It troubled me when President Obama scoldingly said, “We’re putting colleges on notice: you can’t assume that you’ll just jack up tuition every single year”. The UC has raised tuition, but it hasn’t been on its own initiative; it’s been because the state has cut funding to higher education.
Now Robert Frank riffs on Obama’s comment, attributing rising tuition to rising faculty salaries.
To recruit professors, universities must pay salaries roughly in line with those made possible by productivity growth in other sectors. So while rising salaries needn’t lead to higher prices in many industries, they do in academia and many other service industries.
As they say about the International Jewish-Zionist Monetary Conspiracy, if there is one I want my share.1 I don’t think rising faculty salaries are the primary cause of increasing tuition costs.
Frank’s colleague Ronald Ehrenberg has been more eclectic – and I think more persuasive – in attributing the rise of tuition costs.

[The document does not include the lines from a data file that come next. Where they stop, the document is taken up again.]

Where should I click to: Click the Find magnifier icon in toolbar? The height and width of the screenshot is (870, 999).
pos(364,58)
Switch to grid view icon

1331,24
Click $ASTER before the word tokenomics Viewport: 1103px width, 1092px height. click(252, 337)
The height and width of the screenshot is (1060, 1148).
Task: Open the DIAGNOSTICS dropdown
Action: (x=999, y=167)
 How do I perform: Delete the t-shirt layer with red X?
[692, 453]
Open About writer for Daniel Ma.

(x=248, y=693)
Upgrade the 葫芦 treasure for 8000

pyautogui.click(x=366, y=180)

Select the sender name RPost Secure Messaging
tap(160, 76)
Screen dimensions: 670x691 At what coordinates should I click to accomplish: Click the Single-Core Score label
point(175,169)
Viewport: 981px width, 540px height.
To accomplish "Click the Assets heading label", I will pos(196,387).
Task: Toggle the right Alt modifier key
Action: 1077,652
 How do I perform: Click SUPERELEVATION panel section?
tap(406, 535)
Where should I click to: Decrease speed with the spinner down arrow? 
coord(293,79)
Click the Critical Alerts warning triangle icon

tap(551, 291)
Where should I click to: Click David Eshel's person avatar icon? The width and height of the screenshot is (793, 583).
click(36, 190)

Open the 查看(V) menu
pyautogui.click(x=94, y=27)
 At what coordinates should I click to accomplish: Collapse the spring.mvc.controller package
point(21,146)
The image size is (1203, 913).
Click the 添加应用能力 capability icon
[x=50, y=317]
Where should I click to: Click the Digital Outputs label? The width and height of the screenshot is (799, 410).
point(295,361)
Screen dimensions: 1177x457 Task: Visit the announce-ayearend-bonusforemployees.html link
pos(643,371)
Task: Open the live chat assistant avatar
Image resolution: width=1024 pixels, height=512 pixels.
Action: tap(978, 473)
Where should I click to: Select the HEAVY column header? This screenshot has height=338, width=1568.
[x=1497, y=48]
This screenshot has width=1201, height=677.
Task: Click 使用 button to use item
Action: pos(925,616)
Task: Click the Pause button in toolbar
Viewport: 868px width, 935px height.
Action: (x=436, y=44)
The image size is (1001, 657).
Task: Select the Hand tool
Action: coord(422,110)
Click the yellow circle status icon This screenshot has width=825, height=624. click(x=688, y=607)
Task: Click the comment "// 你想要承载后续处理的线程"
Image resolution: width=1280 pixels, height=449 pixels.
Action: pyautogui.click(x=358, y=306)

These include the aspirations of academic institutions; our “winner-take-all” society; the shared system of governance that exists in academic institutions; recent federal government policies; the role of external actors such as alumni, local government, the environmental movement, and historic preservationists; periodicals that rank academic institutions; and how universities are organized for budgetary purposes and how they select and reward their deans.
Or consider this report:
- The main reason tuition has been rising faster than college costs is that colleges had to make up for reductions in the per-student subsidy state taxpayers sent colleges. In 2006, the last year for which Wellman had data, state taxpayers sent $7,078 per student to the big public research universities. That’s $1,270 less (after accounting for inflation) than they sent in 2002.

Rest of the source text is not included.